If figure-of-merit is defined as S/sqrt(S+alpha*B)
signal = ...
background = ...
alpha = ...
fom1 = signal.FoM1 ( background , alpha ) ## FoM for var<x cut
fom2 = signal.FoM1 ( background , alpha , False ) ## FoM for var>x cut
Solve equations
One can also solve equations h(x) = v
value = 3
solutions = histo.solve ( value )
for x in solutions : print x
Conversion to `ROOT.TF(1,2,3)
The conversion of histogram to ROOT.TF1
objects is straighforward
f = histo.tf1()
Optionally one can specify interpolate
flag to define the interpolation rules.
The obtained TF1
object is defined with three parameters
- normalization
- bias
- scale
It can be used e.g. for visualize interpolated historgam as function or e.g. in ROOT.TH1.Fit
method for fitting of other historgams
Efficiencies
There are several special cases to get the efficiency-historgams
accepted = ... ## historgam with accepted sample
rejected = ... ## historgam with rejected sample
total = ... ## historgam with total sample
eff1 = accepted/total ## value is correct, uncertainties are *NOT* correct
eff2 = 1/(1+rejected/accepted) ## everything is correct (binomial)

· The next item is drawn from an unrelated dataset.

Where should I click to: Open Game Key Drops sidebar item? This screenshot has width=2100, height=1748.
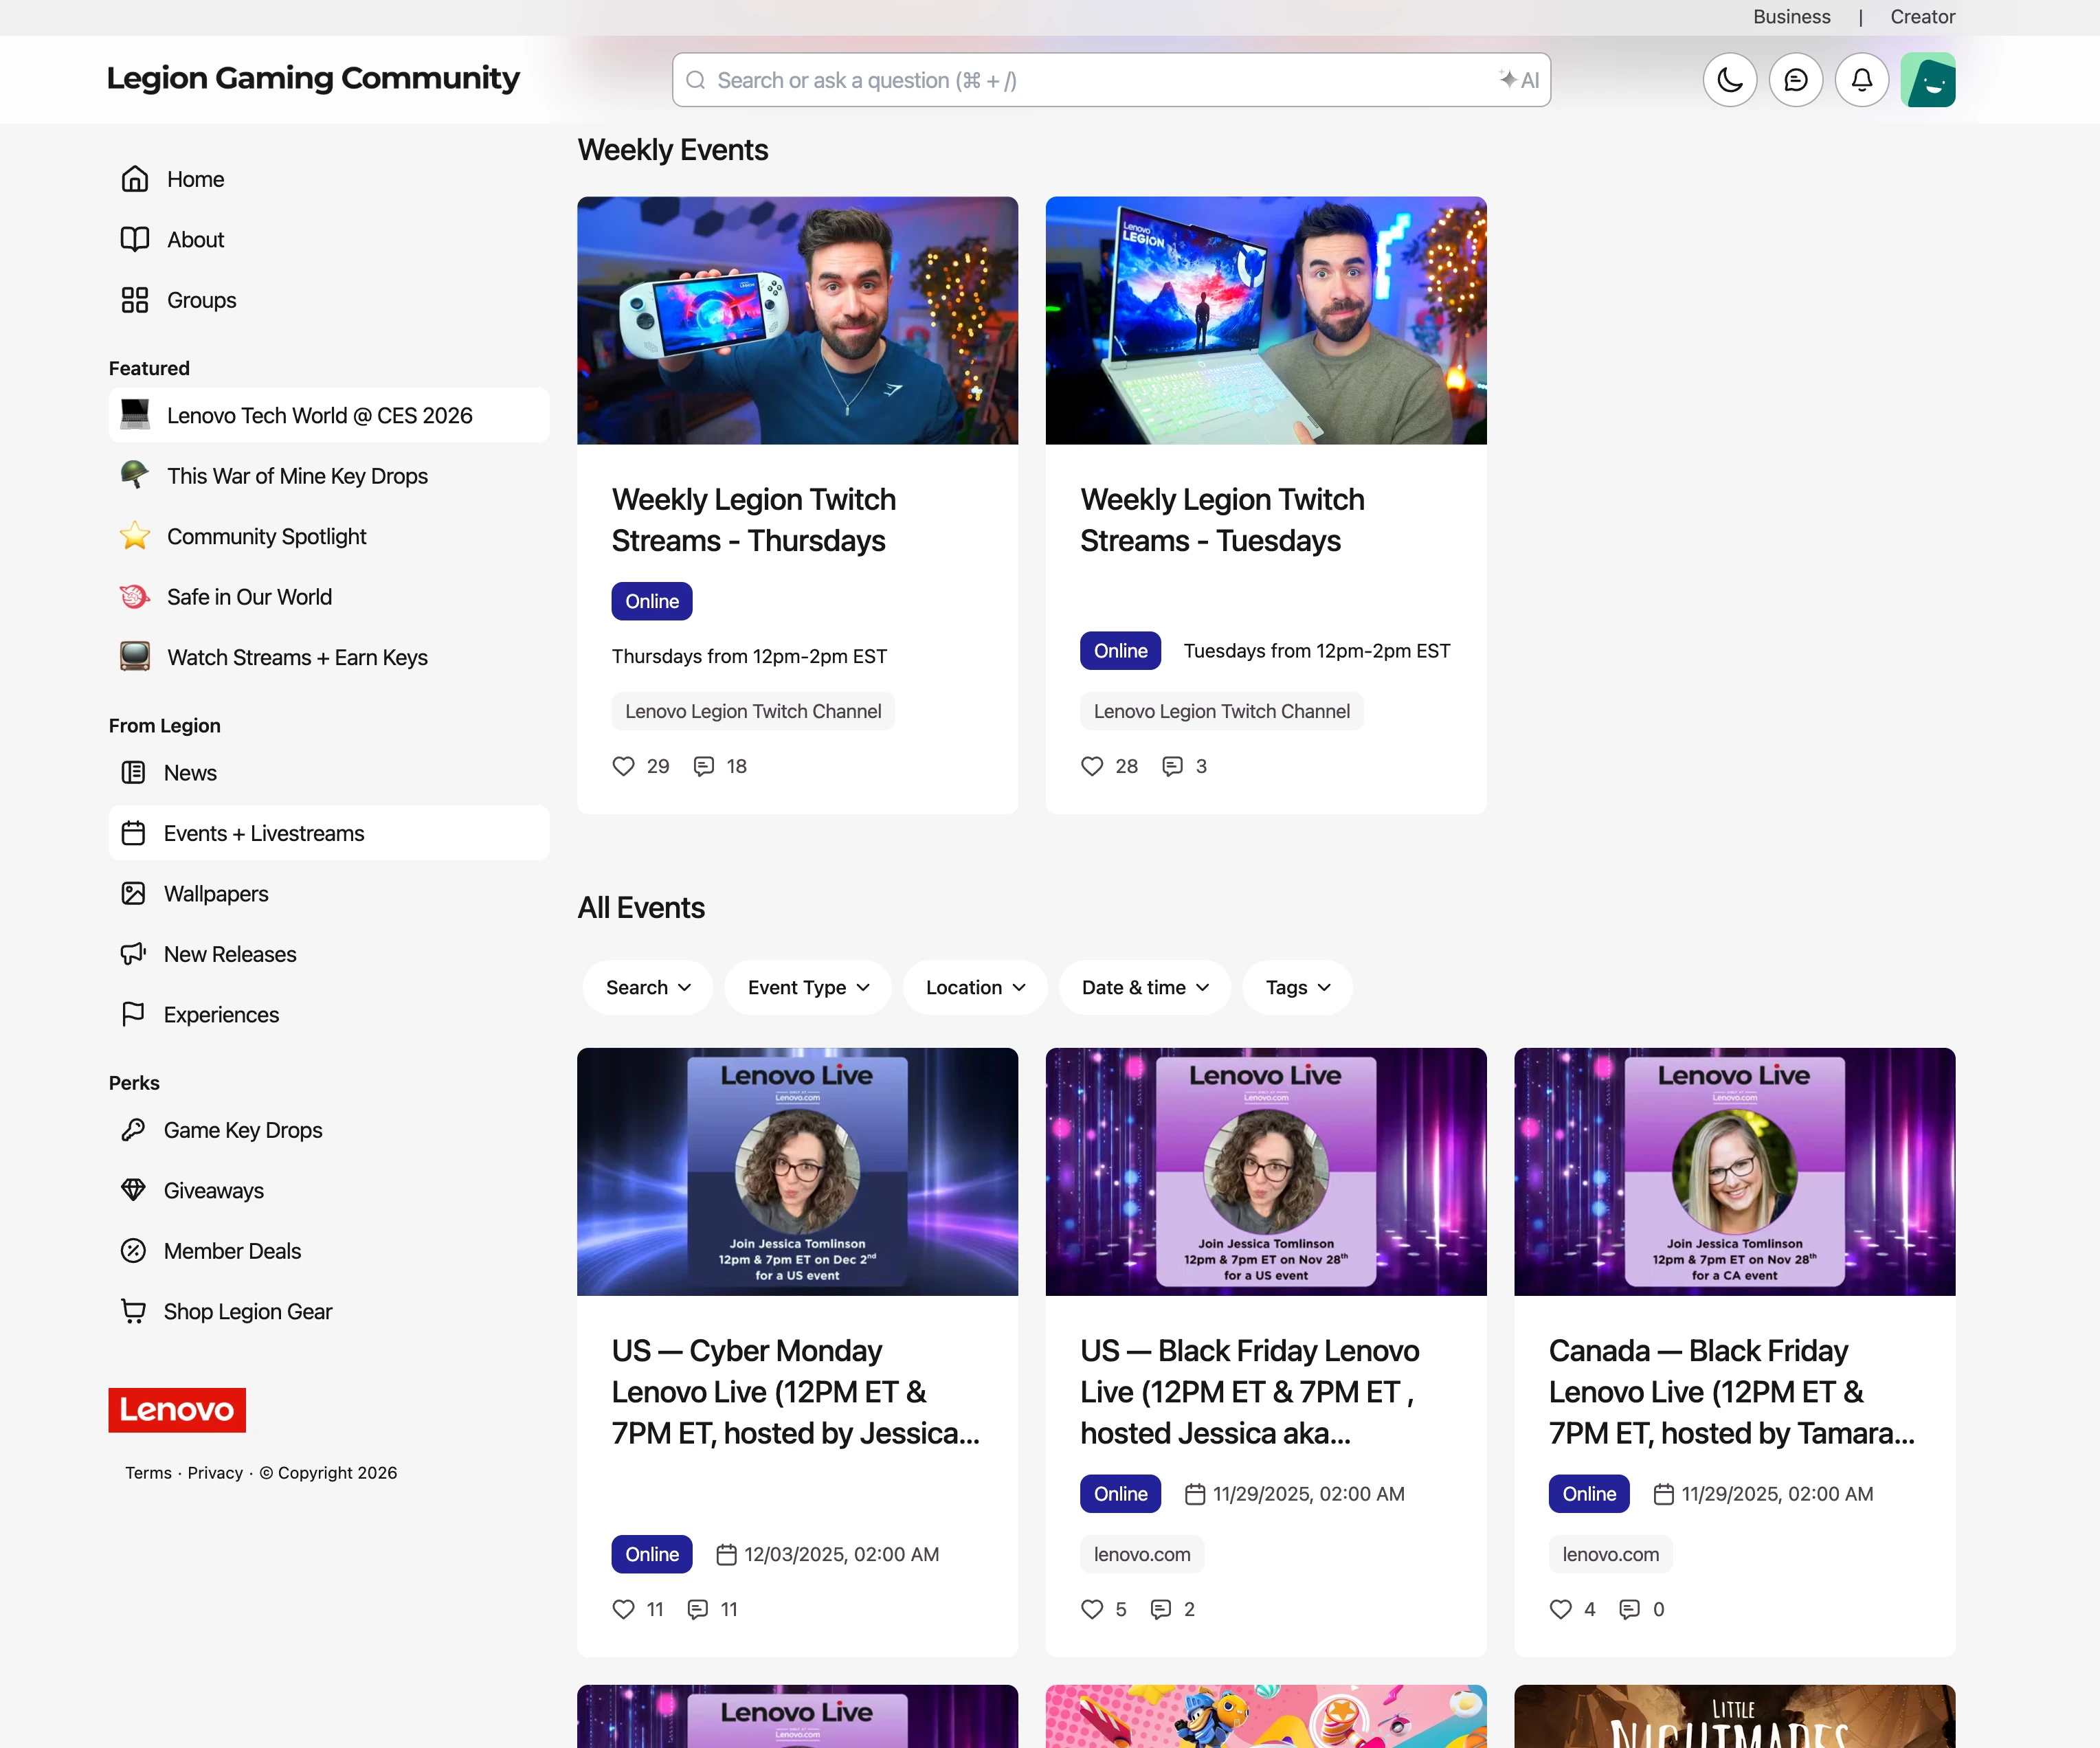click(242, 1130)
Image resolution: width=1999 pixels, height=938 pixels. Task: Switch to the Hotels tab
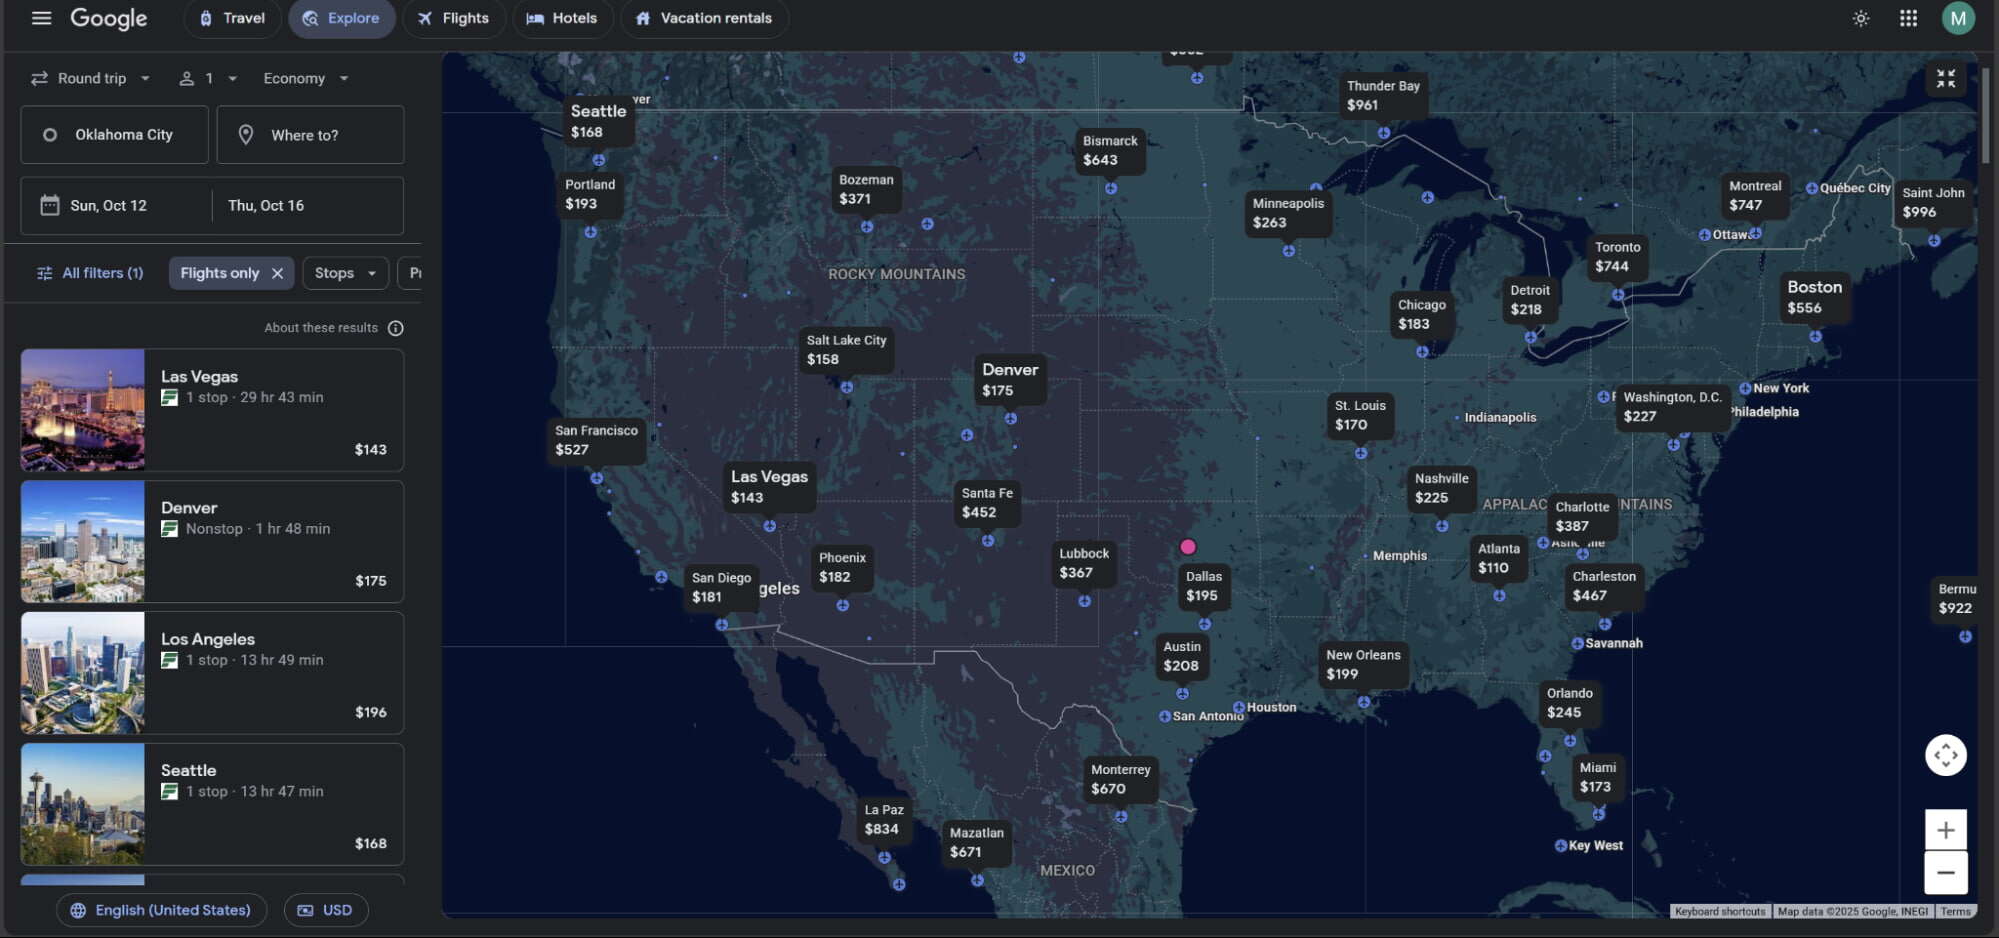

eff3 = accepted % total ## everything is correct (binomial)
eff4 = accepted // total ## correct binomial, if both histograms are "natural"
Binomial efficiencies
In additon to the methods described above, few more sophisticated treatments of binomial effiiciencies are provided
accepted = ...
total = ...
eff1 = accepted. zechEff ( total ) ## valid for all histograms, including sPlot-weighted
eff2 = accepted. binomEff ( total ) ## only for natural histograms
eff3 = accepted. wilsonEff ( total ) ## only for natural histograms
eff4 = accepted.agrestiCoullEff ( total ) ## only for natural histograms
For natural historgams only one can use even more sophisticated methods, that evaluates the interval. Each method returns graph, and the graphs can be visuzalised for comparison:
accepted = ...
rejected = ...
eff1 = accepted.eff_wald ( rejected )
eff2 = accepted.eff_wilson_score ( rejected )
eff3 = accepted.eff_wilson_score_continuity ( rejected )
eff4 = accepted.eff_arcsin ( rejected )
eff5 = accepted.eff_agresti_coull ( rejected )
eff6 = accepted.eff_jeffreys ( rejected )
eff7 = accepted.eff_clopper_pearson ( rejected )
All of this functions have an optional argument interval
that defines the confidence interval,
the default value is interval=0.682689492137086
that corresponds to 1 sigma.
Optimal binning?
It is not a rare case when one needs to find the binbing of the histogram that ensures almost equal bin populations. This task could be solved using eqaul_bins
method
very_fine_binned_histo = ... ## get the fine binned histograms
edges1 = fine_binned.equal_edges ( 10 ) ## try to fing binning with 10 almost equally populated bins
edges2 = fine_binned.equal_edges ( 10 , wmax = 5 ) ## try to fing binning with 10 almost equally populated bins, but avoid bins wider than "wmax"